_To be done:_ Copy out each of the entries below exactly as it appears, line for line.

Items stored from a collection

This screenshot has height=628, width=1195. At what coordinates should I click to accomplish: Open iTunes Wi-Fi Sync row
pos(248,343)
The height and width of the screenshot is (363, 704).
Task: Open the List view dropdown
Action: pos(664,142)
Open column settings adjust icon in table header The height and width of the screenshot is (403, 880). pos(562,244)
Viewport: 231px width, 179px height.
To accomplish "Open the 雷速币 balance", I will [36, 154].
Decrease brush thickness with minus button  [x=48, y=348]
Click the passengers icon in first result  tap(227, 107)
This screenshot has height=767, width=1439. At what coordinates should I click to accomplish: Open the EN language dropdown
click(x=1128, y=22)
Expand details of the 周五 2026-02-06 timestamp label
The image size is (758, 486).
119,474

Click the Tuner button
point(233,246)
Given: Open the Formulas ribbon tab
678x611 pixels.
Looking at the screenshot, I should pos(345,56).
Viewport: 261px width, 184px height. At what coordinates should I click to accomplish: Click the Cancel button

_Task response:_
This screenshot has height=628, width=1195. At what coordinates should I click to accomplish: Open iTunes Wi-Fi Sync row
pos(248,343)
The height and width of the screenshot is (363, 704).
Task: Open the List view dropdown
Action: pos(664,142)
Open column settings adjust icon in table header The height and width of the screenshot is (403, 880). pos(562,244)
Viewport: 231px width, 179px height.
To accomplish "Open the 雷速币 balance", I will [36, 154].
Decrease brush thickness with minus button  [x=48, y=348]
Click the passengers icon in first result  tap(227, 107)
This screenshot has height=767, width=1439. At what coordinates should I click to accomplish: Open the EN language dropdown
click(x=1128, y=22)
Expand details of the 周五 2026-02-06 timestamp label
The image size is (758, 486).
119,474

Click the Tuner button
point(233,246)
Given: Open the Formulas ribbon tab
678x611 pixels.
Looking at the screenshot, I should pos(345,56).
Viewport: 261px width, 184px height. At what coordinates should I click to accomplish: Click the Cancel button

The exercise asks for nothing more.